Background: For early treatment planning, it is required that accurate diagnosis of intra-axial posterior fossa tumors can be done. However, imaging diagnosis can be challenging due to analogous magnetic resonance imaging (MRI) features. Aims and Objectives: The aim of the study was to determine the accuracy of advanced MRI sequences such as diffusion-weighted imaging and magnetic resonance spectroscopy (MRS) in diagnosis of intra-axial posterior fossa masses in a tertiary care center. Materials and Methods: This was a retrospective observational study including 43 patients with posterior fossa intra-axial space-occupying tumors. Mean of minimum apparent diffusion coefficient (ADC) values (mean ADCmin) was derived in tumor, and normal white matter regions and ADC ratio was estimated. On MRS, choline/creatinine (Cho/Cr) and Cho/N-acetyl aspartate (NAA) ratios were noted. Receiver operating characteristic (ROC) curve was used to determine cut-off values for mean tumor ADCmin, ADC ratio, Cho/Cr ratio, and Cho/NAA ratio.

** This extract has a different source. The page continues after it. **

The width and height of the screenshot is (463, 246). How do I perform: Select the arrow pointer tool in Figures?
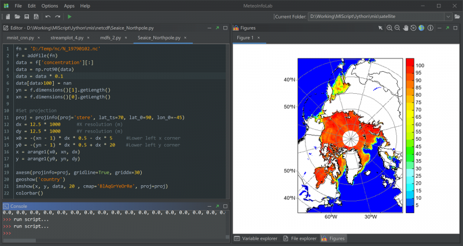click(380, 28)
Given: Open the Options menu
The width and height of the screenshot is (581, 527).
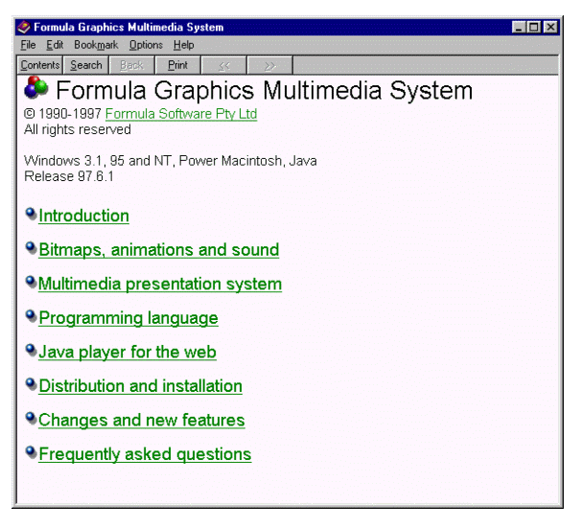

Results: The most common tumor was medulloblastoma (MB) (30.23%), followed by metastasis (25.58%), pilocytic astrocytoma (16.28%), brainstem glioma (9.3%), hemangioblastoma (6.98%), glioneuronal tumor (6.98%), and ependymoma (4.65%). MBs showed lowest mean tumor ADCmin (0.57±0.12×10-3 mm2/s) and ADC ratio (0.92±0.18) and highest Cho/Cr ratio (8.26±3.9) and Cho/NAA ratio (6.4±1.83) with significant difference from the group of remaining tumors. ROC curve analysis revealed cutoff values of ≤0.71×10-3mm2/s for ADCmin; ≤ 1.02 for ADC ratio; >3.76 for Cho/Cr ratio, and >3.2 for Cho/NAA ratio for the differentiation of MBs from other tumors. Conclusion: The combined use of ADCmin values, ADC ratio, Cho/Cr ratio, and Cho/NAA ratio can help in better non-invasive analysis of similarly appearing intra-axial posterior fossa tumors.